You won’t find many credits for John Alarimo Jr. on IMDb. But the man was entrenched in the Hollywood system for years. He ate lunch with Gore Vidal, sat on set with Frank Sinatra and Vincent Price, acted alongside Mae West, danced with Stella Adler. Most notably, he acted as a (uncredited) second assistant director on the iconic epic Ben-Hur.
In The Man Who Saved Ben-Hur, Alarimo’s cousin Joe Forte, now a filmmaker himself, interviews Alarimo about his time in Hollywood. Surprisingly, this interview does not begin with stories of California, but with stories of World War II. It is an interesting way to set up Alarimo as a character in his own words. He describes being a soldier in war as being nothing more than an expendable game piece, yet he seems discomforted by the sentiment himself.
Alarimo’s house is littered with knick-knacks and souvenirs from his time in Hollywood, labeled for people to find once he has passed. He lives alone, no spouse or children, but he holds on to everything as artifacts of his life for those who care to uncover them. He likes being a recluse, but as soon as he reaches out to the public, as the scene where he visits the doctor’s office, there is an almost desperate need to be with others.
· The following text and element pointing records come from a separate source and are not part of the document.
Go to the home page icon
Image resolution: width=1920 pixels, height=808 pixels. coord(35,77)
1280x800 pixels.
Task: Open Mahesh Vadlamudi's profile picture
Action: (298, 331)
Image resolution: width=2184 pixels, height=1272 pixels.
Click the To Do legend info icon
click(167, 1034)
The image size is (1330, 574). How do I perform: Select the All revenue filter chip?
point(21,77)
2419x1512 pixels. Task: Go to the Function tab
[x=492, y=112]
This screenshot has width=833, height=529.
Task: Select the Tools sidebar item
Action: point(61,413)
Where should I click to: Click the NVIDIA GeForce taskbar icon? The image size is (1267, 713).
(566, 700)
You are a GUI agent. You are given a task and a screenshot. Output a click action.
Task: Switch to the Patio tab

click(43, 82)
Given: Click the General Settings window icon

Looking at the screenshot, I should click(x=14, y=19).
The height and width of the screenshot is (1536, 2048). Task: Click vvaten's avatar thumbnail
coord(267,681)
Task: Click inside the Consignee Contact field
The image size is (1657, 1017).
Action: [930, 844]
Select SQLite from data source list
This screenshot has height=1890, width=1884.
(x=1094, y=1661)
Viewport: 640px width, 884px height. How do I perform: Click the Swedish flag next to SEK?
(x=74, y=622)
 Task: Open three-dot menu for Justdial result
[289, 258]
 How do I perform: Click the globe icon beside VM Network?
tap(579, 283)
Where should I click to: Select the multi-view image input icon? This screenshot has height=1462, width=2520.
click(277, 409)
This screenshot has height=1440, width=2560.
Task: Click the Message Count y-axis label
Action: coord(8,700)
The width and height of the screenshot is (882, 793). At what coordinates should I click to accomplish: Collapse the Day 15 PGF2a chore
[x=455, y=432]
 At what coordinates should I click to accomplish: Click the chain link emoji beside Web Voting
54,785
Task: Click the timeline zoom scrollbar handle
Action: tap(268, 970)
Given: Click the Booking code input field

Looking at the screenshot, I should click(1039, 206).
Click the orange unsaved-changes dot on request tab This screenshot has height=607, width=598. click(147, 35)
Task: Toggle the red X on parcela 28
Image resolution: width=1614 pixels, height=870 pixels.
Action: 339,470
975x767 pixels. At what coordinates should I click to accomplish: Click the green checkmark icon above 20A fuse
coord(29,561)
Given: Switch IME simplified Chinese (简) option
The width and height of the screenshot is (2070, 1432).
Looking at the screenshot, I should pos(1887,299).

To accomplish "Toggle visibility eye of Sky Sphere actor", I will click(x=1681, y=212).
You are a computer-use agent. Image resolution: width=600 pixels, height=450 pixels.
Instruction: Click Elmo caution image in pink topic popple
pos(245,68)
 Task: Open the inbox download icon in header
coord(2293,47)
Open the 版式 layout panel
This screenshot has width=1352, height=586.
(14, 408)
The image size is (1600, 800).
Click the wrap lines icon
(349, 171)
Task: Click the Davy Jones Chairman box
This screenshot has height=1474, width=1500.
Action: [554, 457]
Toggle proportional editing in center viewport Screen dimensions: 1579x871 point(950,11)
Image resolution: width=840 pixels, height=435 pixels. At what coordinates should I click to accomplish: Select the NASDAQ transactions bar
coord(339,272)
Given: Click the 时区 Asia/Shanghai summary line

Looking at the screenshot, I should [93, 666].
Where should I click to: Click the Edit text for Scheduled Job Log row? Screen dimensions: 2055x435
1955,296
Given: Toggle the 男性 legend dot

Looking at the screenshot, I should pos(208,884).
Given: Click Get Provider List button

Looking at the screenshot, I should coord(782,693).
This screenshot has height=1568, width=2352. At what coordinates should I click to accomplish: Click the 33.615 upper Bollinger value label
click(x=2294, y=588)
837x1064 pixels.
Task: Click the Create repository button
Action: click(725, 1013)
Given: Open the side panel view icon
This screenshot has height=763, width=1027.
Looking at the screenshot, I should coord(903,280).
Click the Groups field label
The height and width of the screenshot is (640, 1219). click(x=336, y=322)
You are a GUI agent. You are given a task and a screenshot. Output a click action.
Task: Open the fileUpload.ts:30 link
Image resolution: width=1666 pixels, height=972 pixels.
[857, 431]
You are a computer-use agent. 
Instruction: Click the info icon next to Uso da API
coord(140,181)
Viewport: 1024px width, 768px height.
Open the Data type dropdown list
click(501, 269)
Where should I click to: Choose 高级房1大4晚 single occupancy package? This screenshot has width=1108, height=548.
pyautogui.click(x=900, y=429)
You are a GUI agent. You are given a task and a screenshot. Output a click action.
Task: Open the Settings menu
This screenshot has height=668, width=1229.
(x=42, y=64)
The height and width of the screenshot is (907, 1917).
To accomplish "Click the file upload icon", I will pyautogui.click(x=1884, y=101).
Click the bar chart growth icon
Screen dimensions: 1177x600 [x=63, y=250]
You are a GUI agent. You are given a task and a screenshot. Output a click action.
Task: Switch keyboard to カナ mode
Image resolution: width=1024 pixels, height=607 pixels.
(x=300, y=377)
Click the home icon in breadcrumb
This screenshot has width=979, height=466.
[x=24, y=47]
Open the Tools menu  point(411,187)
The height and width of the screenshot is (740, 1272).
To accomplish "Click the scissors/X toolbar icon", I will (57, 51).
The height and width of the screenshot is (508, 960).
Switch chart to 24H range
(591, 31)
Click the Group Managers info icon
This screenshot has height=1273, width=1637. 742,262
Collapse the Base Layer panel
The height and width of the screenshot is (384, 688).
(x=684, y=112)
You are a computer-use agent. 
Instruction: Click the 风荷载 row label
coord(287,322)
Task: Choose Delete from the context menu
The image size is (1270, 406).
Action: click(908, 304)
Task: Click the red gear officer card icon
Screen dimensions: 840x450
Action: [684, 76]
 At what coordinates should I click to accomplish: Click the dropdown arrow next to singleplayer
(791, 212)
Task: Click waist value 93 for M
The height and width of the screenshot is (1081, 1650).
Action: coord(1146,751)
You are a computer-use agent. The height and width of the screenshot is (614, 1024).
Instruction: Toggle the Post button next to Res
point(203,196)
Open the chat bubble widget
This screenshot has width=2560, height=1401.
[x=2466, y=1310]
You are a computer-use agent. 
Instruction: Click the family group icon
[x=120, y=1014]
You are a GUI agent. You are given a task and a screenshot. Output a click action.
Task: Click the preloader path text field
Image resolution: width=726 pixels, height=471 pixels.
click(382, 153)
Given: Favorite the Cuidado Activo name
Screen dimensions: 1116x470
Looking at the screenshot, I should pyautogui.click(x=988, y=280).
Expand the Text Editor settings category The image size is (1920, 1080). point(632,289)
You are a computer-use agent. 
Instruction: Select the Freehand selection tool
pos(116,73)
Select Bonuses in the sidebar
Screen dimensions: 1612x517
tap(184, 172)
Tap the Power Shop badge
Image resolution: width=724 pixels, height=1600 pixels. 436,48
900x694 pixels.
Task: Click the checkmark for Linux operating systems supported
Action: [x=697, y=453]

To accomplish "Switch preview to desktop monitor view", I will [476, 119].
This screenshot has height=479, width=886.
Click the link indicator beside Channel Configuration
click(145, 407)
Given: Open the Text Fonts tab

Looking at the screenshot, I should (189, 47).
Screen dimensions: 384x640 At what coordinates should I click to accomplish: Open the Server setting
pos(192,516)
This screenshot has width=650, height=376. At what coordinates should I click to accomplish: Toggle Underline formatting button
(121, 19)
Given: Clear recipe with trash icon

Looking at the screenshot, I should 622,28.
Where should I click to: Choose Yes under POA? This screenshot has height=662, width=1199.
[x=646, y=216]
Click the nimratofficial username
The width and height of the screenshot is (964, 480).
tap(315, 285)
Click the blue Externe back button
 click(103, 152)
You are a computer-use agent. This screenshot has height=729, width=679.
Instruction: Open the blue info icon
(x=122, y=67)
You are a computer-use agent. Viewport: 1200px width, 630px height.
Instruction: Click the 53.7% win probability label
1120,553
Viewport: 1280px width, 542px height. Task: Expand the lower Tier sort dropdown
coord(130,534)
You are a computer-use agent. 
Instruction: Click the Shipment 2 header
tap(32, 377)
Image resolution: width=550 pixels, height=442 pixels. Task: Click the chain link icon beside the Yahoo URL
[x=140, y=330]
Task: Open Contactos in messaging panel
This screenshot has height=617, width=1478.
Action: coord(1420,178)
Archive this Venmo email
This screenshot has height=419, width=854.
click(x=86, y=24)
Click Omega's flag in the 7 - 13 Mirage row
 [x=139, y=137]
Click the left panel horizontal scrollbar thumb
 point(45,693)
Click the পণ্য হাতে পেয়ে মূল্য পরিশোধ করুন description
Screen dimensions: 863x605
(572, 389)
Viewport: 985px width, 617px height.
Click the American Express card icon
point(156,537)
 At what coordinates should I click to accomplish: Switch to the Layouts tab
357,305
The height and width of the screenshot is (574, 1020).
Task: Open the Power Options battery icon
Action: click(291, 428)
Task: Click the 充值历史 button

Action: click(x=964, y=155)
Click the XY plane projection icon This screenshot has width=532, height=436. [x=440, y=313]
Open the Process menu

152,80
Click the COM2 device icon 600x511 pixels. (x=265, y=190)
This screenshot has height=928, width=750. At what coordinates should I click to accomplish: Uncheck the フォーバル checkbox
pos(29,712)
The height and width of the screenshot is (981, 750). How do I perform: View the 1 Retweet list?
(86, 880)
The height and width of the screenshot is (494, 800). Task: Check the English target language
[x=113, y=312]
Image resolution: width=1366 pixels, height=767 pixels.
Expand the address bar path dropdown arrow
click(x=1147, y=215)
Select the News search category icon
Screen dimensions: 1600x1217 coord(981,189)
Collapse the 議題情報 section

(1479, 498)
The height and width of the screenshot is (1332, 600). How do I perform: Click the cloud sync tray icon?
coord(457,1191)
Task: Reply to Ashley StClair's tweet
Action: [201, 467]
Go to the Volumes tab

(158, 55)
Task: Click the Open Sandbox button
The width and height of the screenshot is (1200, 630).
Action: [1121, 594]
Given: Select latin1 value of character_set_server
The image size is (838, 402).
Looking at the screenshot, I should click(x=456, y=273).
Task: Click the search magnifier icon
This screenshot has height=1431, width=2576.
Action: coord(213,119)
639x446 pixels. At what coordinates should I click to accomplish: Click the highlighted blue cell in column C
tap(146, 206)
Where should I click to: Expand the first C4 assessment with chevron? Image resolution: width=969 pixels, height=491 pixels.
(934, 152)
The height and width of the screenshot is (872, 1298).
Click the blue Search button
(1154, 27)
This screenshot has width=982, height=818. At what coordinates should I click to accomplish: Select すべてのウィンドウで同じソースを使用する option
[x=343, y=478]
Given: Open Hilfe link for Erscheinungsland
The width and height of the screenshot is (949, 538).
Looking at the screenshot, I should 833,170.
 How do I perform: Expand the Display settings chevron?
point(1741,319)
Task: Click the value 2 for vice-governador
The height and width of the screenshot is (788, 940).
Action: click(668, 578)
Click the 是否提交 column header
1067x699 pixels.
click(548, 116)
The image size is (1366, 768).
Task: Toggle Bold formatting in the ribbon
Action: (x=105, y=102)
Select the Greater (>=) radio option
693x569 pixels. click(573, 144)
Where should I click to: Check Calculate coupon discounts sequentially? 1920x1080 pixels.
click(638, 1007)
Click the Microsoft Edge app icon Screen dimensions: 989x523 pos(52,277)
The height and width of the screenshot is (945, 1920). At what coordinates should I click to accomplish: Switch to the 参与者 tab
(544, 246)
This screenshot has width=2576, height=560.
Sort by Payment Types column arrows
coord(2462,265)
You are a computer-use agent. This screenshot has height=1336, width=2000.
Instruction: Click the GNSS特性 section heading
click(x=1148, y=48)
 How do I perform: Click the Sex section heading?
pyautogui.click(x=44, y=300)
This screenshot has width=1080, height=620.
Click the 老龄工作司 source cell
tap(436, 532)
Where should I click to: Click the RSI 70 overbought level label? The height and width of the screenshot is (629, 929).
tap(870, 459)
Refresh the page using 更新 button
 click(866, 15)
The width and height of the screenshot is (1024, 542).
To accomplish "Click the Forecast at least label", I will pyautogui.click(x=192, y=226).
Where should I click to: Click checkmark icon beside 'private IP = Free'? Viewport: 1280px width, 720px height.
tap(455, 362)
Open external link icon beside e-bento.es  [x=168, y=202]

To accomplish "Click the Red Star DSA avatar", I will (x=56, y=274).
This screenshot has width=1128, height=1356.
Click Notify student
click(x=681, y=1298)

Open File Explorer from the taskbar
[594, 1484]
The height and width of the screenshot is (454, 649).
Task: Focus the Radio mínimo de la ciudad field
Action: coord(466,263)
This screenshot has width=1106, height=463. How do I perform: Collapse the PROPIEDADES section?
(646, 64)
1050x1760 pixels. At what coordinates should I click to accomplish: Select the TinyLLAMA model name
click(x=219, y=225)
The Man Who Saved Ben-Hur is a mere 54 minutes in length, but it is packed full of primary source insight into Alarimo: photographs, audio tapes, and the interview itself all providing a contextual atmosphere. What is surprising, however, is that it takes 20 minutes before Alarimo begins speaking on the eponymous film.
This is both good and bad. Setting up Alarimo’s character through talk of World War II and a doctor visit is helpful, providing a look into the man and not the name. But the movie does get hung up on little parts of his character and personality when the viewer is waiting to hear about Ben-Hur.
The story itself is a behind-the-curtain tale of a shoot in Italy. If anything, it is a plea to give Alarimo credit on the film that he deserved but never received because of industry politics of the time. It is also a tale that takes up mere minutes of screentime. The conversation from which the title is gleaned is not even depicted on camera, but in a short voiceover given by the director.
Despite the title of the film, it is not so much a look into Ben-Hur or the movie industry. It is a look into a man who pines for the glory days found therein. What results has emotional weight, a melancholic meditative tone. The flashiness of the industry is hard to find through the eyes of the spirited yet lonely subject. It paints Hollywood as an alienating place, even to those who brushed shoulders with stars and received Christmas cards from Rock Hudson. The perspective is fascinating given the standards for industry lore that gets spit out from the inside.
The Man Who Saved Ben-Hur may not be what it sounds like. It is more about the man than the saving of Ben-Hur. Going in without this misconception, the film provides something minor but rare: a look inside the honest mind of a Hollywood worker reminiscing. Dean Martin’s “You’re Nobody ’til Somebody Loves You” never felt so macabre and isolating.